La scelta del materiale crea un dialogo attraverso le figure, usufruendo della esperienza sensoriale e mistificazione comune di questi materiali come metodo espressivo nella mentalità comune.
Citando a Gombrich le caratteristiche formali dell’opera determinano e indirizzano il contenuto dell’opera.
Attraverso la visibilità del segno, della traccia degli utensili nella lavorazione, si riflette su due aspetti primordiali:
1 - La imperfezione di ognuno di noi: imperfezione segno della nostra umanità, tante volte rinnegata in nome di una perfezione inesistente, e che possiamo chiaramente rintracciare nella storia ma più principalmente in quella degli ultimi decenni attraverso le retti di contatto social media, e che, sebbene suppongano uno dei problemi sociali più ampiamente riconosciuti, rimane pericolosamente lontana da scongiurare.
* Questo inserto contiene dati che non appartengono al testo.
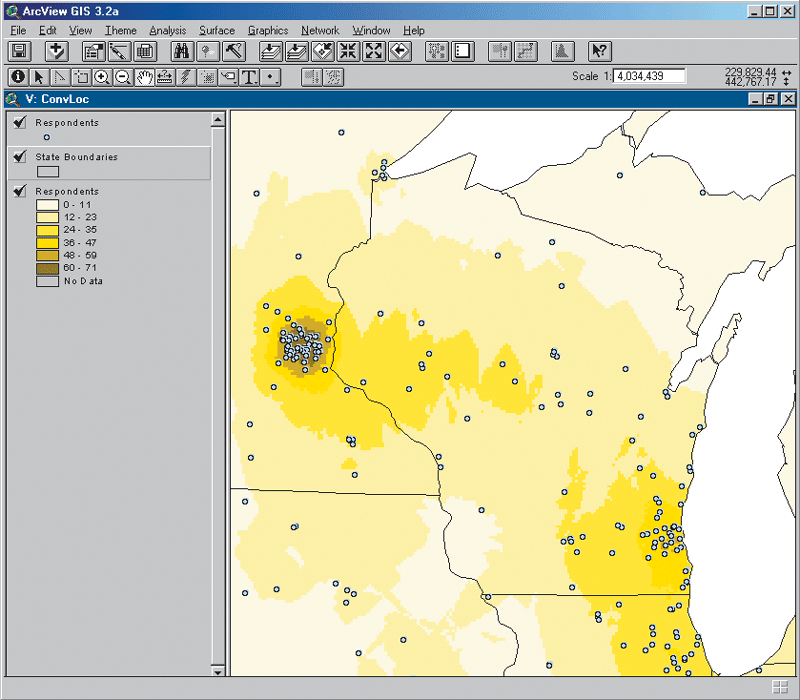Select the Text label tool
800x700 pixels.
249,77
2 - Il secondo aspetto sarebbe la evidenza della nostra esistenziale dipendenza: dipendenza perché, - si è visto anche durante la pandemia, ma si vede con l’avanzamento dello stato de deterioro della natura, senza che ci sia una responsabilizzazione personale - non riusciamo ad assicurarci una esistenza, siamo creature soggette alle circostanze esterne e sociali che ci hanno permesso di evolverci di una determinata forma, e a queste siamo soggetti per la continuità della nostra vita, breve e destinata ad una certa fine. Il segno di queste circostanze ci costruisce, ci limita e alla volta ci rende precisamente e personalmente unici e feriti.
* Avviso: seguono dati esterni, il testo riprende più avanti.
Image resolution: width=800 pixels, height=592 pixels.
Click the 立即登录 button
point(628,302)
Tutto questo per personificare una dimensione immateriale della donna, dell'uomo, dell’umanità dei nostri tempi.
E' questa la ragione di essere delle figure antropomorfe basate sugli elementi di canone mitificati elevati alla massima potenza per poi rimetterli a queste due ultimi leggi di vita, imperfezione e dipendenza, per creare dei nuovi personaggi mitologici contemporanee che ci aiutino a comprendere più da vicino la nostra identità come società globale così como una identità intima e personale. Eroi - o eroine - disposte a mostrare il risvolto più difficile, scomodo e travolgente della nostra umanità.
Francesca è la stessa che in tutta la storia viene rappresentata lasciandosi baciare da Paolo. Sì, Francesca da Polenta, quella della Divina Commedia. Ma non parleremo di lei per il suo assassinio da parte dal marito, il padre di sua figlia e a chi lei non aveva scelto come compagno. Anche se qualche parola viene in mente al merito.
Francesca parla del suo desiderio.
Il desiderio di vivere una vita che l'è stata tolta, di felicità.
Desiderio di libertà.
Quel desiderio che ci accomuna e ci fa alzare le mani e la testa verso il cielo e respirare profondamente sentendo l'aria che entra nei polmoni e che ci fa desiderare di abbracciare il mondo, e che ci fa vivere... perfino a rischio di commettere sbagli, ma intensamente.